Hauptkommissarin Judith Mohn (Christina Hecke) hat einen aufreibenden Fall vor sich: Barbara Falk (Kling), so der Name des Opfers, ist in ihrem Haus überfallen und vergewaltigt worden. Während ihr Mann sich auf einer Klassenreise befand, verschaffte sich der unbekannte Täter Zutritt und betäubte die Frau mit GPL respektive K.O.-Tropfen. Das Problem: Aufgrund der Tropfen erinnert sich Falk kaum mehr daran, wie es zur Tat kam oder wie der Täter aussah. Warum finden sich keine Einbruchsspuren? Kannte sie den Eindringling? „Als wäre ich unter Wasser“, beschreibt die Frau den Kommissaren das dumpfe Gefühl.

Machosprüche der Kollegen

Es kommt, wie es auch in Realität oft kommen muss: Vor allem die männlichen Ermittler aus Saarlouis, so auch Hauptkommissar Zerner (Rudolf Kowalski) und Freddy Breyer (Robin Sondermann), scheinen dem Opfer nicht mehr zu glauben. Die Zweifel haben Konsequenzen: Falk zieht ihre Anzeige zurück, verzweifelt gleichsam am Druck, den patriarchale Ungläubigkeit und verschwommene Erinnerungen erzeugen. Lediglich Kommissarin Mohn glaubt ihr, ermittelt ohne die Hilfe der Kollegen weiter, von denen etwa Mirco Hambach (Hendrik Duryn) auch gegenüber der Ermittlerin ohnehin lieber den alten Machospruch „Hat die ihre Tage oder was?“ auspackt. Immerhin: Nach seiner Verfehlung zeigt sich Hambach dann doch solidarischer als erwartet.

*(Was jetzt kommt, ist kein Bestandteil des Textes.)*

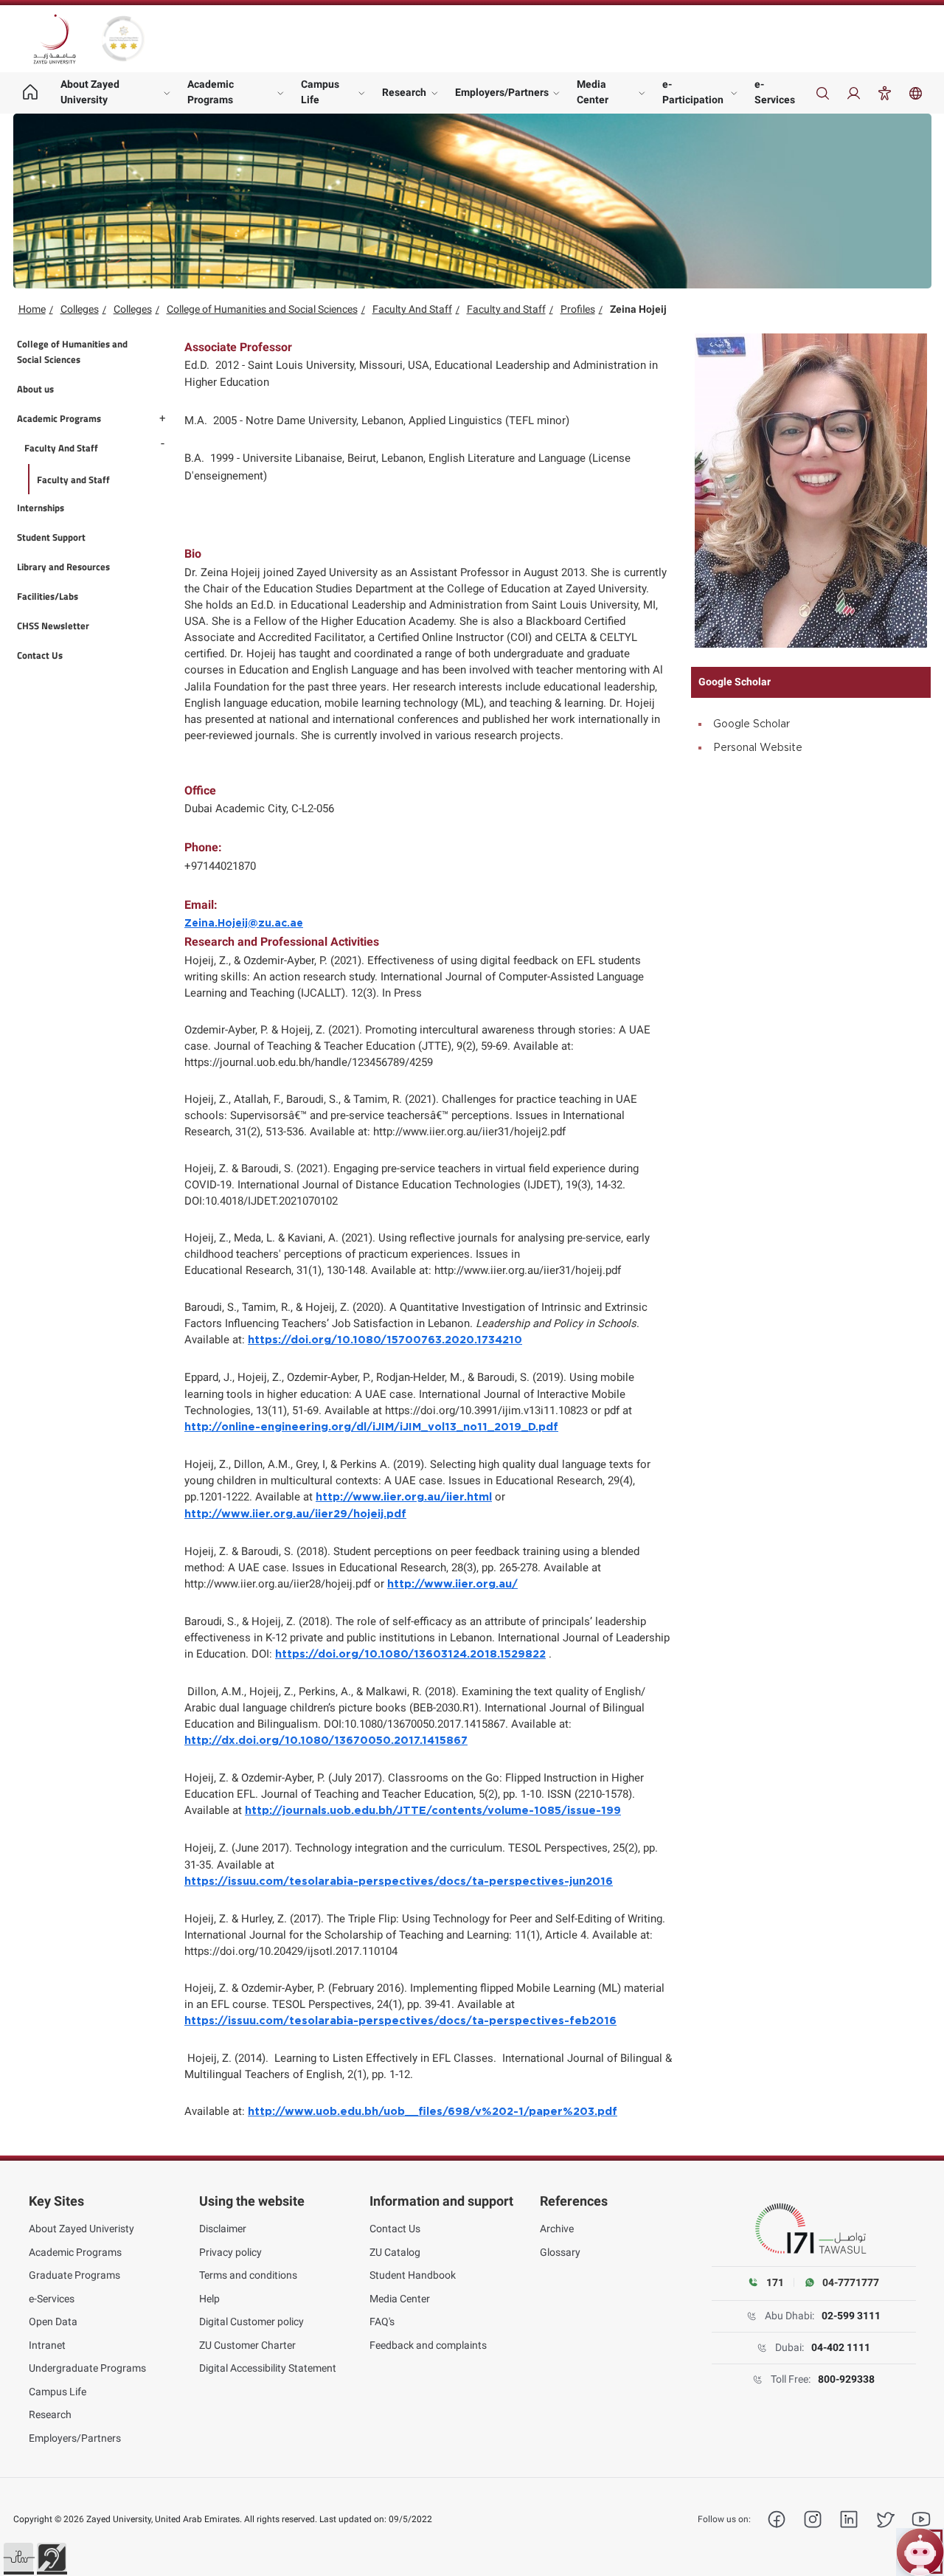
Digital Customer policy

Bei einer Gegenüberstellung erkennt Falk seltsamerweise die Stimme des Täters. Sie bricht im Polizeirevier zusammen und landet in einer psychiatrischen Klinik. Anja Kling versteht es vortrefflich, die traumatischen Erlebnisse ihrer Figur in bedrückend-realistisches Schauspiel zu übersetzen, kontrastiert vom ermittlerischen Business-as-usual, das letztlich dazu führt, dass der Verdächtige entlassen und der Fall zu den Akten gelegt wird. Dass erst fünf Jahre später ein Leichenfund die mögliche Vergewaltigung von damals wieder ins Blickfeld der Ermittler rückt, erweist sich als kluger - und deprimierender - Krimi-Kniff: Der Zufall muss helfen, denn am Opfer wird gezweifelt.

ARTE zeigt den Film als Erstausstrahlung, das ZDF wird zu einem späteren Zeitpunkt folgen.